|all articles latest | past | articles by topics | search wildnews|
wild news on wildsingapore
Straits Times 30 Sep 07
Koreans trash the waste problem
By Lee Tee Jong
A TRIP to the rubbish dump is part of my daily routine in South Korea. Unlike my HDB apartment block in Singapore, my apartment block in Seoul has no rubbish chute. Instead, I bring food waste to a common bin at the bottom of the block.
During my first attempt at this three years ago, the overpowering stench of rotting meat coming from the bin nearly made me throw up. I have since learnt to hold my breath while getting rid of the food waste.
Koreans throw away 4.1 million tonnes of food waste every year. All the waste is collected at special facilities and processed there into organic fertiliser used for growing crops.
The Koreans do not just recycle food waste. Metal cans, glass bottles, batteries and waste paper also have their designated containers at the foot of apartment blocks.
Metals such as copper, zinc and magnesium can be recycled without losing any of their properties. Glass is used in the production of new bottles. Used batteries are taken to factories for processing and separated into plastics, acid and an assortment of metals. The assortment is melted to recover the various types of metals. Paper is taken to the paper mill and processed with chemicals to make new paper sheets.
There is a separate collection point within a housing estate for bulky electrical appliances such as refrigerators and computers. These appliances are dismantled and the parts recycled without releasing harmful gases into the environment.
In South Korea, recycling is a way of life. Residents spend several minutes every day sorting out the trash before bringing it to the designated areas for disposal.
My housewife neighbour, Park Gyeong Sook, 45, said: 'It is just a small part that we can play to protect the environment.'
Such an attitude did not come out of nowhere. It is something that has been cultivated over the past 12 years.

Data for review:
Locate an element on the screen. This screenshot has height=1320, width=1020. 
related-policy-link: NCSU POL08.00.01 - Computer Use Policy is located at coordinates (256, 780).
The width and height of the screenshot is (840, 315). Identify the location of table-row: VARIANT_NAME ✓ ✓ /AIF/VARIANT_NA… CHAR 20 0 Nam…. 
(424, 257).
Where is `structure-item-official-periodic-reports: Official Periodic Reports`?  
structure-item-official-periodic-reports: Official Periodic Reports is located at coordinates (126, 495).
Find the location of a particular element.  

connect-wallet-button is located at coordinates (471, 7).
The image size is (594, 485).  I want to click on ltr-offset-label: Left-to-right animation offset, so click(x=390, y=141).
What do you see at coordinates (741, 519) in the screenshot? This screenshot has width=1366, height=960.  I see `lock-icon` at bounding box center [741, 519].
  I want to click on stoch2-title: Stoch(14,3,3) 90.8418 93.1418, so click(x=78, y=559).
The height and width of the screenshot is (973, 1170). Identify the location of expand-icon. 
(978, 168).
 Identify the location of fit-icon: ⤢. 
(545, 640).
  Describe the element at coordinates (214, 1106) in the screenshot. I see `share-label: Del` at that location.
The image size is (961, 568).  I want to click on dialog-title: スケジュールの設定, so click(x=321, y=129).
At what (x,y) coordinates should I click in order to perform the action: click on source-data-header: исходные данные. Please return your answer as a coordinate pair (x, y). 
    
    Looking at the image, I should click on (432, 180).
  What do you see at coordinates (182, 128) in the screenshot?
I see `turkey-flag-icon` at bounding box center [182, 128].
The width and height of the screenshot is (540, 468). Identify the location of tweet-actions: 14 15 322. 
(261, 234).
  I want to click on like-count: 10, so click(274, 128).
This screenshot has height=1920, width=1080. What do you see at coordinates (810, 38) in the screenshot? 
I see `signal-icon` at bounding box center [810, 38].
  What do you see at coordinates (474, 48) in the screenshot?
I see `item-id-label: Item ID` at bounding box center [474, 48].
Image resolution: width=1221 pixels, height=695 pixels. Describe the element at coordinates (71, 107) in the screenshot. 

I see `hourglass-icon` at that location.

Tasks to carry out:
**A.** Summarize the article on Korean recycling in two sentences.
**B.** Write the next part of the article on Korean recycling, picking up after its final sentence.
The lines are separate material that has nothing to do with the article on Korean recycling.

Responses in order:
**A.** In South Korea, the 4.1 million tonnes of food waste thrown away each year is collected and processed into organic fertilizer, while metal cans, glass bottles, batteries, waste paper and bulky electrical appliances have their own collection points and are recycled. Residents spend several minutes every day sorting their trash, an attitude toward recycling that has been cultivated over the past 12 years.

**B.**
Before 1995, there was no incentive for Korean households to separate their recyclables or reduce waste generation, as the waste collection fee was based on real estate value.
That changed in 1995 after the government introduced a new volume-based garbage disposal system, in which all households and commercial building owners were required to buy specially designed plastic trash bags.
Each bag is the size of a McDonalds large takeaway bag. Cleaners will only collect trash that has been placed in these bags. The bags - sold at neighbourhood stores for 300 won (48 Singapore cents) a piece - bear the name of the district where they can be used.
The message was clear: You throw more, you pay more. For those who go the extra mile to sort out recyclables, free disposal is provided. Racks were built for residents to place their recyclables.
Those who use unauthorised garbage bags can be fined up to one million won (S$1,650). The government even offered monetary rewards for information on the identities of offenders.
In the early days of implementing the policy, there were news reports of people rummaging through their neighbours' trash to find out the identities of offenders so that they could report the culprits and get the cash reward.
The new policy was a success, reducing the nation's waste by almost 20 per cent in a decade, according to the Ministry of Environment.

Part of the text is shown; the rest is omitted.